In any event, we all seem to agree that it involves a group of people organized on a long-term basis in order to make money in some way that violates the law. Other elements are added to that definition based on who's talking about whom and what.
So who were the Cowboys?
The Cochise County Cowboys were a group of cattle and horse thieves that coalesced in the late 1870s and operated along the US-Mexico border into the 1880s. (Some people know this and some people don't, but if you don't-- yes, Johnny Ringo and Bill Brocious were real people, and the gunfight at the OK Corral was in 1881) The border was crucial to what they did. The would steal a group of cattle or horses in one country, take them across the border (where law enforcement couldn't pursue them), and sell them in the other country. That was their bread and butter, and that's why they needed to be organized. To steal horses and cattle at the quantity in which they stole them--sometimes hundreds of head at a time--a lot of people are required, and they all need to know what to do to make the operation work. You're going to want to have people who can tip you off when people are driving their herds in places that are convenient to theft, you need to have places to sell them, and it'll certainly help if there are some individuals within law enforcement who are willing to look the other way when you need them to. This is in addition to all the ropin', ridin', and rustlin' kind of skills that a person's going to need in order to pull off the actual theft. Almost no one would dispute the idea that the Cowboys were an organized criminal gang.
But nearly contemporaneous with the Cowboys was the Black Hand, a group (or style) of Italian kidnappers and extortionists that are considered to be the forerunners of the Mafia and operated within Sicilian and Southern Italian ethnic enclaves throughout urban America during the late 19th century. A lot of people will firmly peg the Black Hand in the US to the 1880s, but similar organizations existed in Southern Italy going all the way back to the mid-1700s, so I find that less than credible. Regardless of when the English language media in the US took notice of the Black Hand, they were most likely concurrent with the first Italian neighborhoods in the US.
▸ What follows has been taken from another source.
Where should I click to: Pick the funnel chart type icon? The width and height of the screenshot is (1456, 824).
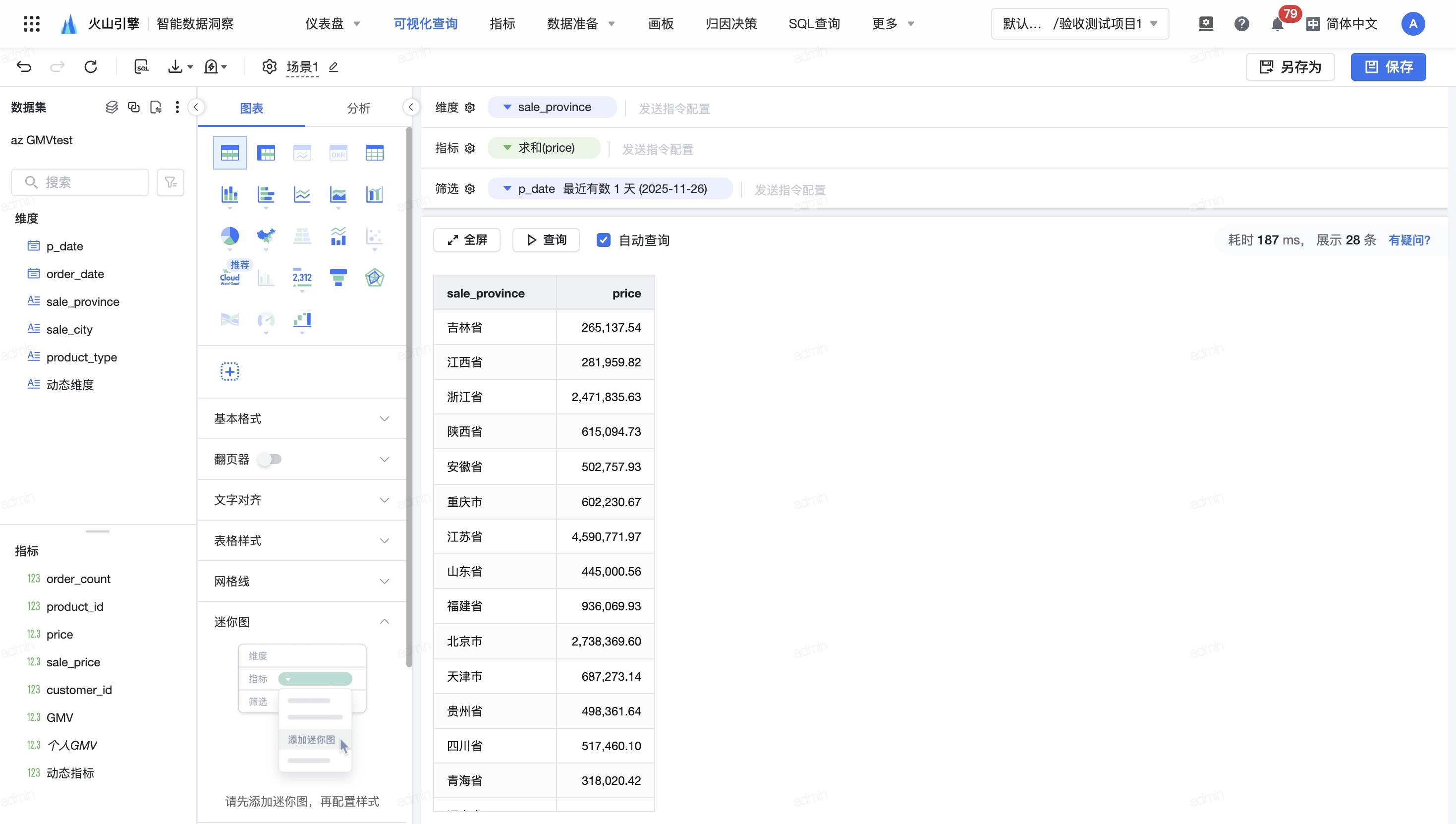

Regardless of whether the Cowboys or the Black Hand came first, there were certainly gangs in the US that predated both. The Live Oaks were an Antebellum gang in New Orleans that used to hang out at the bottom of the French Quarter, who rolled and pickpocketed boatmen coming in from off the docks. They engaged in revenue sharing and division of labor, and persisted regardless of the incarceration of any one individual. Of course, there are famously the gangs of prewar New York like the Dead Rabbits, chronicled by Herbert Asbury in his seminal (and highly dated) The Gangs of New York: An Informal History of the Underworld. Asbury also did books on the old-timey underworlds of New Orleans, Chicago, and San Francisco. If you're interested in this topic, they're all good books. (At least in the sense that you can find obscure information described colorfully and in detail. None of them are academic; all are offensive to modern sensibilities. The drollness with which Asbury talks about things like child prostitution is quite disgusting to modern ears, but these books were written during the 30s and 40s, when people didn't even go to jail for lynching, and raping your spouse was legal. It is what it is.)
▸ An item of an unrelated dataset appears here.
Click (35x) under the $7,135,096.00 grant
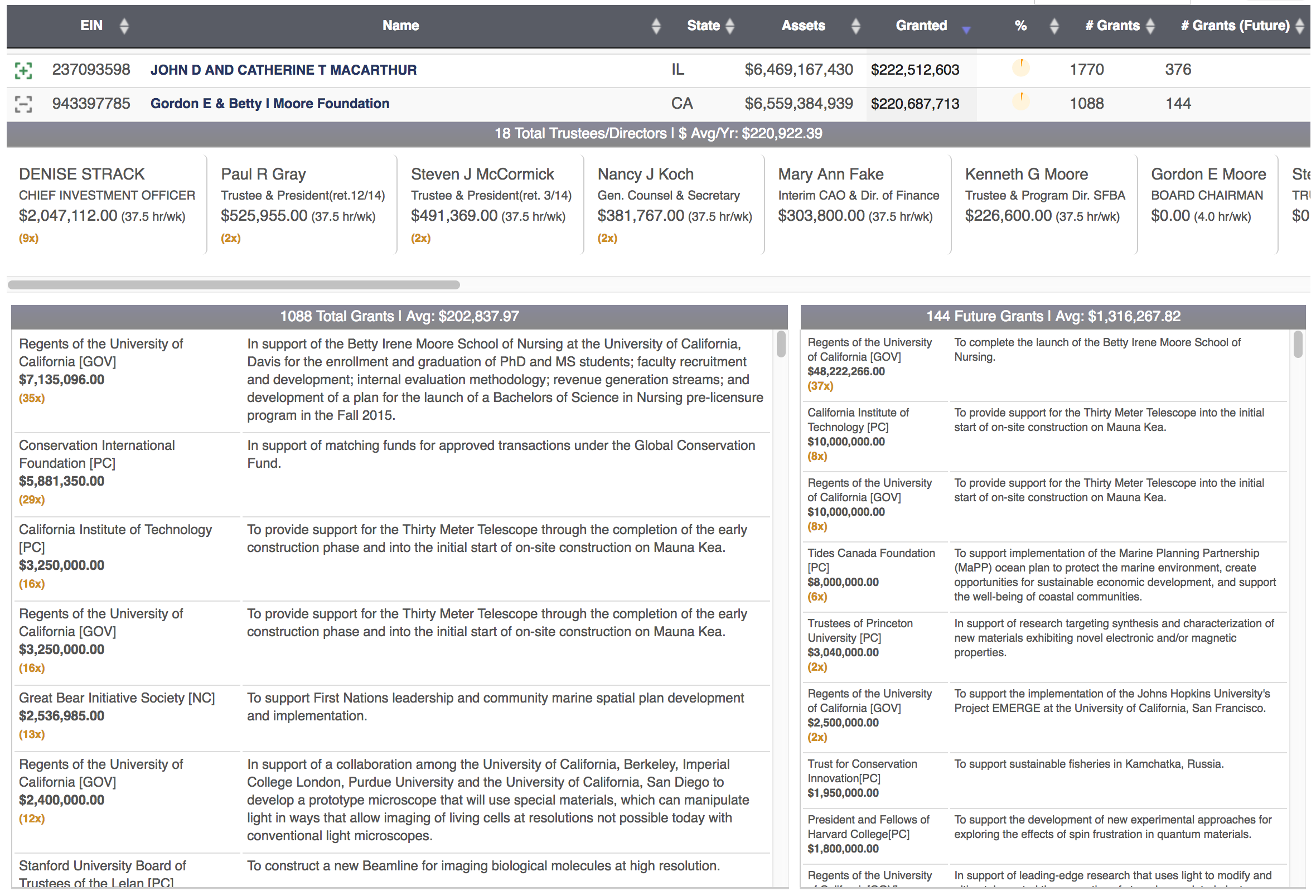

I don't see much of a distinction between the gangs of the 1800s and the organized crime groups of the 1900s or the present day. The main difference is less one in the behavior of the outlaws and more a function of the law. In 1800, almost nothing--emphasis on *thing--*was illegal. Prostitution, slavery, drugs, booze, copyright infringement--all legal activities in 1800. Even actions like rape, theft, or murder were legal if the recipient of the violence was nonwhite. If a person had the urge to make a living by inflicting harm on others, all they had to do was go to the frontier, or save up enough money to buy a slave. Where's the black market to take advantage of?
I would argue that the first large scale illegal market in the US is really slaves from Africa. When the importation of slaves was banned in 1808, it's the first time in the history of the US that a whole market--in this case, international slave trading--had been driven underground. This date also coincides with the Embargo Act, which prohibited trade from France. These two events helped to provide the setting for success for Jean Lafitte.
Lafitte, who is both celebrated and euphemistically referred to as a "pirate" is probably the first high-profile person in US history who is basically indistinguishable from a modern-day mobster. In reality, his bread and butter was people smuggling just as much as the Cowboys' bread and butter was cattle smuggling. He ran numerous ships, had a whole network of people inland to smuggle the cargo into the US, exercised a lot of pseudo-political influence, and so-on.